Lead poisoning occurs when lead builds up in the body, often over months or years. Even small amounts of lead can cause serious health problems. Children younger than 6 years are especially vulnerable to lead poisoning, which can severely affect mental and physical development. At very high levels, lead poisoning can be fatal.
Lead poisoning is not a new concern. For more than a century, scientists have been aware that the naturally occurring metal has no biological function that can benefit the human body, but can cause devastating physical and developmental impacts.
However, despite the awareness, lead toxicity continues to be a public health concern. Half the children in India report high blood lead levels, reveals a 2020 report by the UN Children’s Fund (UNICEF) and Pure Earth, a US-based environmental health non-profit. The report says 275 million children in India record blood lead levels of beyond the tolerable limit of 5 µg/dL. Of these, 64.3 million children’s blood lead levels exceed 10 µg/dL.

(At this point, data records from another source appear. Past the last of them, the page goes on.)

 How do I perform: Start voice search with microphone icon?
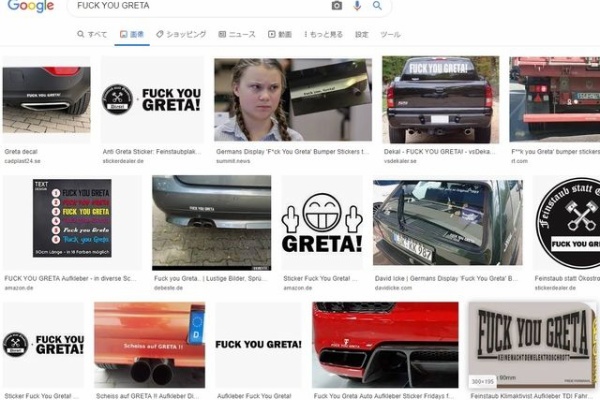pos(357,6)

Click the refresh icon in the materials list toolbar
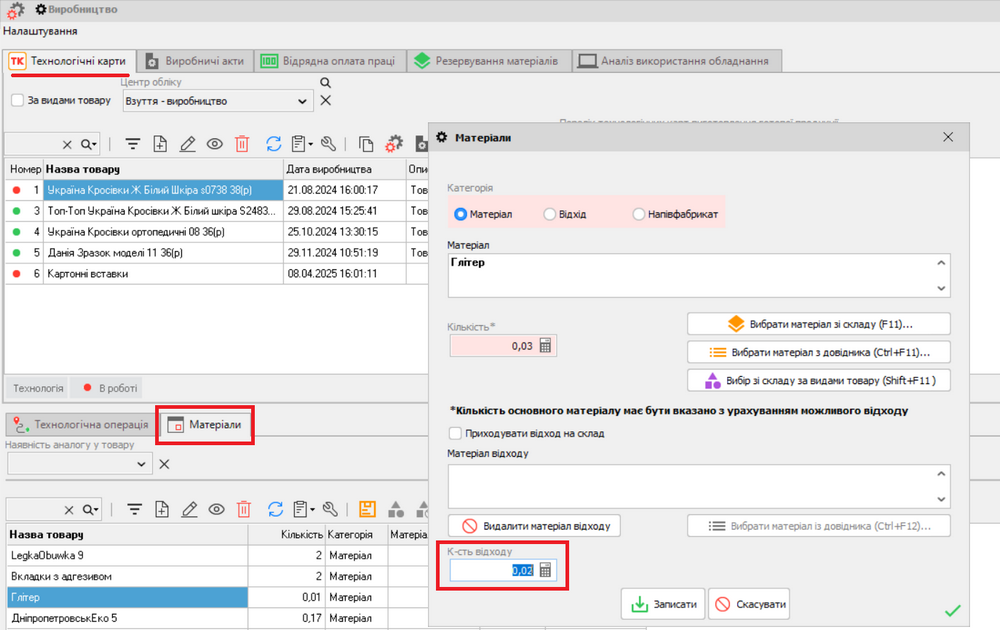[x=274, y=509]
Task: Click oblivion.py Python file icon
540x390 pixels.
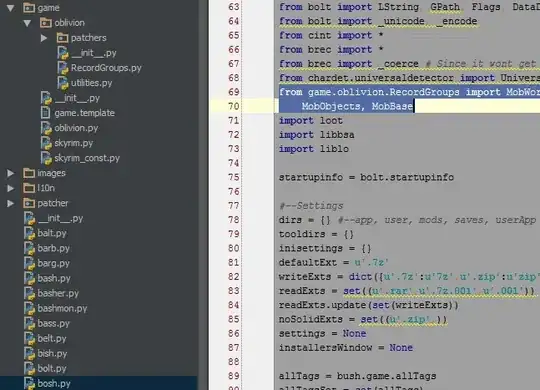Action: (x=46, y=128)
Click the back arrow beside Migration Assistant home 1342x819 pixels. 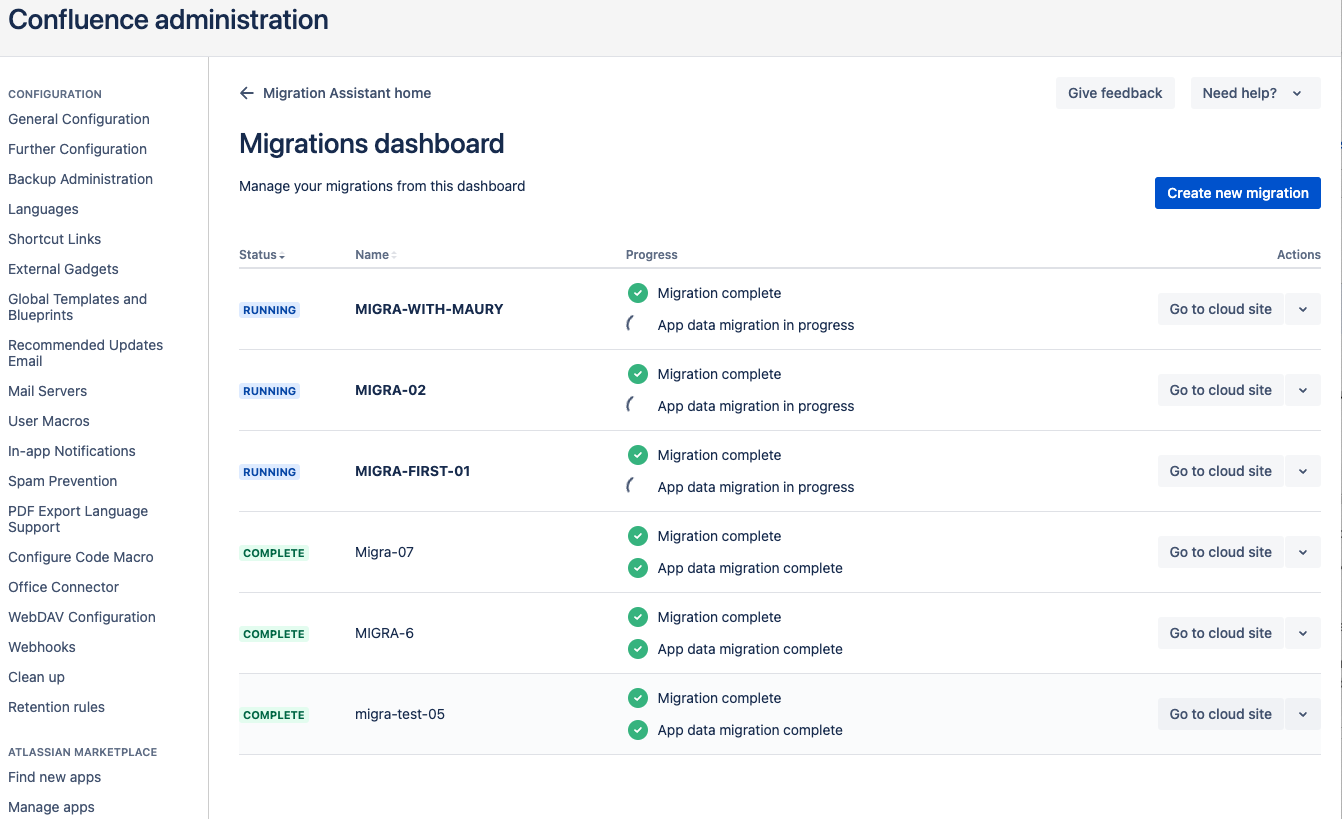(x=247, y=93)
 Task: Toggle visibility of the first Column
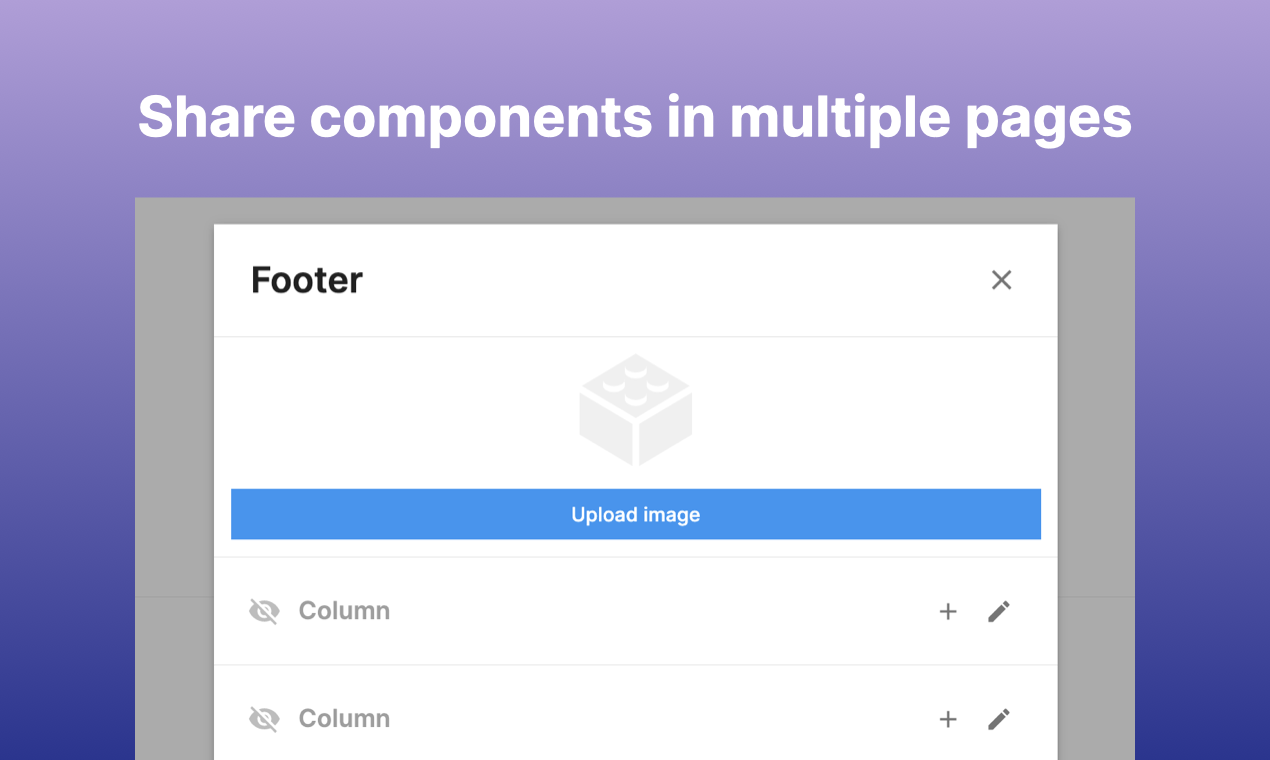pyautogui.click(x=264, y=611)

Adults are also affected by lead toxicity. In July 2022, Union government think tank NITI Aayog and the Council of Scientific & Industrial Research (CSIR) conducted a meta analysis of 89 datasets from 36 studies between 1970 and 2014; its results validate the UNICEF-Pure Earth report.
In terms of average blood lead levels among the population, some 23 states exceed the 5 µg/dL margin; levels in the remaining 13 states and Union Territories cannot be determined as there is a lack of research and screening mechanisms to collect data.
We need to bear in mind that Lead in the body is distributed to the brain, liver, kidney and bones. It is stored in the teeth and bones, where it accumulates over time. Human exposure is usually assessed through the measurement of lead in blood.
Lead in bone is released into blood during pregnancy and becomes a source of exposure to the developing fetus.
There is no level of exposure to lead that is known to be without harmful effects.